By Allison Nanni
“What major should I choose? Which courses are required? How will I find my way around campus?” These are all questions one might expect from college-bound seniors. However, in this case, it is three Edison Intermediate Center eighth graders who cautiously enter the school’s conference room to discuss their experiences as participants in the College for a Day program.
The three interviewees were selected by their teachers at Edison, one of the South Bend School Corporation’s most innovative experiential learning pioneers at the middle school level.
Eighth-grader Diamond Meridy explains why she believes she was chosen. “I used to get in trouble more, but now if I don’t agree with something my friends are doing, I speak up and think independently.”
Kvionte Palmer, politely states that he prefers to be addressed as “Kv.” Kv said it was an honor to represent his classmates; “I am known for putting myself out there. I am outspoken and my parents encourage me to put myself in new situations and to get to know new people.”
Since his daylong immersion experience at Ivy Tech last year and on Notre Dame’s campus in October, Kv has returned to Notre Dame as a student ambassador. Kv knows that college is for him. Because of his interest in science and engineering, Purdue University is Kv’s top choice.
Karen Morris, assistant professional specialist for Notre Dame’s Alliance for Catholic Education and a founding member of the planning team, carefully crafts the day’s events so that the children leave campus with a realistic college experience. Morris also aligns the program’s activities with the State of Indiana academic standards, recruits other faculty volunteers, handles logistics, and spearheads the program’s evaluation and data collection.The College for a Day program, created in 2005, provides two day-long, hands-on experiences for all seventh and eighth graders at Edison. Representatives from the University of Notre Dame, Ivy Tech Community College, Bethel College, Indiana University- South Bend, the City of South Bend and the South Bend Community School Corporation comprise the program’s planning team.
Although Morris explains that the measurement of the program’s impact was largely anecdotal in 2005, the students now take online pre and post-tests to gauge their perceptions before and after participating in the program. Morris says, “Each year, the planning team asks ‘are we helping kids change their perceptions about their own future opportunities?’” Now Morris has the data to prove it.

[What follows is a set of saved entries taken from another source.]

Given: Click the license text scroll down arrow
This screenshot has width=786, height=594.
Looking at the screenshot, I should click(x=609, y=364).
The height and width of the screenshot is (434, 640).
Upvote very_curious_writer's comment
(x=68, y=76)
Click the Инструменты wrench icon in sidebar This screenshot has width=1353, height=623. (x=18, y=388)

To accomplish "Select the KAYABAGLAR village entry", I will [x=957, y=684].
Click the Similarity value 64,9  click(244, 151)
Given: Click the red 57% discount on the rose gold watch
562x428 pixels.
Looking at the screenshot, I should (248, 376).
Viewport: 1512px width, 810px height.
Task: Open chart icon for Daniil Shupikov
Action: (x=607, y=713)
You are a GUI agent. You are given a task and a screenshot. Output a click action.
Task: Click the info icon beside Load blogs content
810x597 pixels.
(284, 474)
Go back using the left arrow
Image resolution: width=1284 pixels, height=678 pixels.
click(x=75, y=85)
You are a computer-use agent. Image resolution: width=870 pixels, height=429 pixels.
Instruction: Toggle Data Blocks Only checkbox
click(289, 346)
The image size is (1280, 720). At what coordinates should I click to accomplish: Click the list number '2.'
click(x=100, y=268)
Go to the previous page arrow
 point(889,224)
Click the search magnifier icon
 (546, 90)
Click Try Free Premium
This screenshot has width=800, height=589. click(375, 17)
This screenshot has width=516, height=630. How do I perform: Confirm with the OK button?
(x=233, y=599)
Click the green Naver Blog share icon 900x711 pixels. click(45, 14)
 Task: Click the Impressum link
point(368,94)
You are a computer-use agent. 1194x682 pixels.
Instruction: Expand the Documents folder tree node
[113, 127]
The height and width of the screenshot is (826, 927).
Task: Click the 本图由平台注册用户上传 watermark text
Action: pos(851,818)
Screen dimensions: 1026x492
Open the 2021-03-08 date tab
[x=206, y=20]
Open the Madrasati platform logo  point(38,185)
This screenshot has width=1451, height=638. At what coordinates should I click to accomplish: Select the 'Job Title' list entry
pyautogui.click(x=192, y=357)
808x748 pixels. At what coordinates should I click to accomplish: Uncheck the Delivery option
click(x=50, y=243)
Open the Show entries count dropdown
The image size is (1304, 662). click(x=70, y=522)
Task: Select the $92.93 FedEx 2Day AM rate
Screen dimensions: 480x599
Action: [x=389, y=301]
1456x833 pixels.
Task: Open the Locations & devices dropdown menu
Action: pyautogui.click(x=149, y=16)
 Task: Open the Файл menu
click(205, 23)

Each year in the fall the seventh graders visit Ivy Tech for a mock college experience. The full schedule compresses an entire academic year in one day-long visit. Not only do the Edison students complete an application for admission and take placement tests, but they also receive three cents in “financial aid” to purchase books. They attend classes, go on “spring break” during a beach-themed lunch and attend a commencement ceremony complete with keynote address. As the students’ names are called, Ivy Tech’s registrar and vice chancellor for student affairs, dressed in formal academic regalia, present the seventh graders their certificates as they walk across the college’s stage.
Edison eighth-grade students visit Notre Dame’s campus for a day in the fall. The children spend the morning at the Jordan Hall of Science, are assigned team projects, attend STEM class designed specifically for them, dine with college students and have an opportunity to ask specific questions about student life. The 8th graders spend the afternoon in the DeBartolo Performing Arts Center learning about the types of coursework available in the arts and participating in an improvisational performance on the main stage.
For Edison eighth grader Austen DeLeon, the most memorable parts of the day on campus were dancing on the performing arts center’s main stage and the egg drop experiment in the Jordan Hall of Science. Small teams of students competed to design a craft that would most effectively land an egg from Jordan Hall’s second floor.
Members of the planning team explain the importance of implementing activities that are both accessible to middle school students and life-changing. Exposure to a college campus does not change perceptions, Janice Austin, director of admissions at Ivy Tech says, “As a society, we have expectations for our youth. However, if we don’t present college in a way that makes it not only imaginable but later attainable, we are failing our children.”
Jackie Rucker, Associate Director of Community Relations at the University of Notre Dame, remembers thank-you letters written by the students during the program’s early years. The consistent theme of those letters was, “I didn’t know what college students did, but now that I’ve actually done it, I can see myself going to college.”
“That is why we continue to do this program,” Rucker says.
Edison principal Karla Lee says that after six years of implementing College for a Day, the planning team knew they had a strong model that could be replicated with other middle school and higher-education partners. “We knew we didn’t want to keep this [program] to ourselves. But first we wanted to be sure that we could quantify the impact the day-long programs have on our students’ lives.”
College for a Day will now be implemented with Jefferson Intermediate Center at both Indiana University at South Bend and Bethel College. “We are thrilled to participate for the first time this spring,” says Jefferson Intermediate Center principal, Byron Saunders. “It is a win-win. The immersion demystifies the college experience for our students and teaches them to plan beyond high school. In turn, local partners in higher education become embedded in our school system and are able to see our kids for who they are - prospective enrollees.”
Tara Lavalee, associate professor of political science at Indiana University – South Bend, agrees. “We are so blessed with so many institutions of higher education in this community. We want these middle school students to be able to concretely visualize themselves as college freshmen. We want them to see that college is attainable. Well-prepared students will go back out and reclaim their own community. That is how South Bend can really thrive.”